Bernat López, investigador de Comress y profesor de la Universitat
Rovira i Virgili, pone al descubierto la falta de fundamentación
empírica de la repetidísma historia periodística sobre los peligros
mortales del consumo de EPO (Eritropoietina) para la mejora del
rendimiento deportivo. “La invención de una ‘droga de destrucción
masiva’: decostruyendo el mito de la EPO”, artículo publicado en
inglés en el número de marzo de la revista Sport in History, revela la
superficialidad y la falta de rigor con que una parte de la profesión
médica y casi toda la profesión periodística han construido un
auténtico mito a partir de suposiciones no comprobadas, un mito
perfectamente funcional para los objetivos de la campaña antidopaje.

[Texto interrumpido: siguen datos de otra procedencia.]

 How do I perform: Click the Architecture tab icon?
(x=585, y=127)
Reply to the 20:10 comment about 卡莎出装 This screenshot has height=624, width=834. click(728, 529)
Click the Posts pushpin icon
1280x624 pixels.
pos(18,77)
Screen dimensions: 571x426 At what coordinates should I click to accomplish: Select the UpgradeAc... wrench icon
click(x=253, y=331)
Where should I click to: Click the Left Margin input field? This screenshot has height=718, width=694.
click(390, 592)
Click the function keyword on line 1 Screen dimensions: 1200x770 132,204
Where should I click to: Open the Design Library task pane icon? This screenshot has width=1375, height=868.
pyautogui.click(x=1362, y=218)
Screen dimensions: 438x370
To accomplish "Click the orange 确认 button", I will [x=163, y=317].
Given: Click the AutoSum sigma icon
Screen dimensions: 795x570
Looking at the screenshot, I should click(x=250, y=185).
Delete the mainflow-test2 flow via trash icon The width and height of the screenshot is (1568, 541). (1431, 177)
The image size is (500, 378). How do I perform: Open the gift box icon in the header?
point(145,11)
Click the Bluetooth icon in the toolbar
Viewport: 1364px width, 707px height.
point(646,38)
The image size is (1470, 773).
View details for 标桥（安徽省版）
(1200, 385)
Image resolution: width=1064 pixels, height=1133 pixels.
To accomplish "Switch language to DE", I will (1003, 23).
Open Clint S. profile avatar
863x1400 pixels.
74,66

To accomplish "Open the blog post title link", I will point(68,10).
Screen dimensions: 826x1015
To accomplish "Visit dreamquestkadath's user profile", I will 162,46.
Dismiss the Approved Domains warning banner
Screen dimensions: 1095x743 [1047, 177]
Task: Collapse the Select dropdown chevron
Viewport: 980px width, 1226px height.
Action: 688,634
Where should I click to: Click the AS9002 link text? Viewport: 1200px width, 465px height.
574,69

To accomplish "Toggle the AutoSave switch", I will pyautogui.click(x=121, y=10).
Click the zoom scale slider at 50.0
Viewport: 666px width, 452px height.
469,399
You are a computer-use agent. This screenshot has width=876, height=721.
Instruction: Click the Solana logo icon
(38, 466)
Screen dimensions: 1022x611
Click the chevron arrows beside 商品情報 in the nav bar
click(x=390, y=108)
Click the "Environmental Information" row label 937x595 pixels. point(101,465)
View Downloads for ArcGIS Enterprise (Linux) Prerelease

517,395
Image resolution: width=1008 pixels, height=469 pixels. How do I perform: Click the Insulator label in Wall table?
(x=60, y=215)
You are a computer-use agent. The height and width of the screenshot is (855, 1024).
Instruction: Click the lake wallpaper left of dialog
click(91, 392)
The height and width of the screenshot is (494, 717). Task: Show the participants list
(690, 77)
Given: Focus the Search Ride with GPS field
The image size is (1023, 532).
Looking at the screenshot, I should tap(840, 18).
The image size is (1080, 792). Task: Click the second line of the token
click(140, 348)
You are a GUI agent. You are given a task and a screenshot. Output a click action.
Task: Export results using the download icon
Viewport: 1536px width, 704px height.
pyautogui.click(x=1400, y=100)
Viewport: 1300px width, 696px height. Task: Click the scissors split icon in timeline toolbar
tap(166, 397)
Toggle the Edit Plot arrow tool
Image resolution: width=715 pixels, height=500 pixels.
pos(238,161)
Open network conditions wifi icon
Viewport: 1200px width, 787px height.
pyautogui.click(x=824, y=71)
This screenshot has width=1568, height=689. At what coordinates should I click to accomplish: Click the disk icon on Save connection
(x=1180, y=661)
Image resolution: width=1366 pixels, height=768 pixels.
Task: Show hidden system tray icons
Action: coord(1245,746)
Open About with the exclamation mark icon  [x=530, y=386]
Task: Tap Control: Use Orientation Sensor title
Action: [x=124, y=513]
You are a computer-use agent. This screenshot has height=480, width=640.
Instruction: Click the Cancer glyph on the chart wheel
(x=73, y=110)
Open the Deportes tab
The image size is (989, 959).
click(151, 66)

“In the wake of previous contributions by scholars like Verner Møller and Paul
Dimeo, which have demonstrated the mythical nature of the accounts
concerning two famous ‘doping deaths’ (the cyclists Arthur Linton and Knud
Enemark Jensen), this article thoroughly examines the existing evidence
(both anecdotal and scientific) concerning the much repeated claim that
EPO ‘killed’ 18 Dutch and Belgian cyclists in the late 1980s and early 1990s.
This examination shows that these claims almost absolutely lack empirical
evidence, and that in fact the existing truly experimental and epidemiological
research downplays or even rules out the existence of a casual link
between EPO intake and sudden death in healthy adults. It is therefore
concluded that EPO has been constructed by the expert literature and the lay
press as the ‘drug of mass destruction’ of the war on drugs in sport, and that
the story about the ‘EPO deaths’ is to be seen as anti-doping propaganda.”
López, Bernat . “The Invention of a ‘Drug of Mass Destruction’: Deconstructing the EPO Myth”. Sport in History. Vol. 31, No. 1, March 2011, pp. 84-109.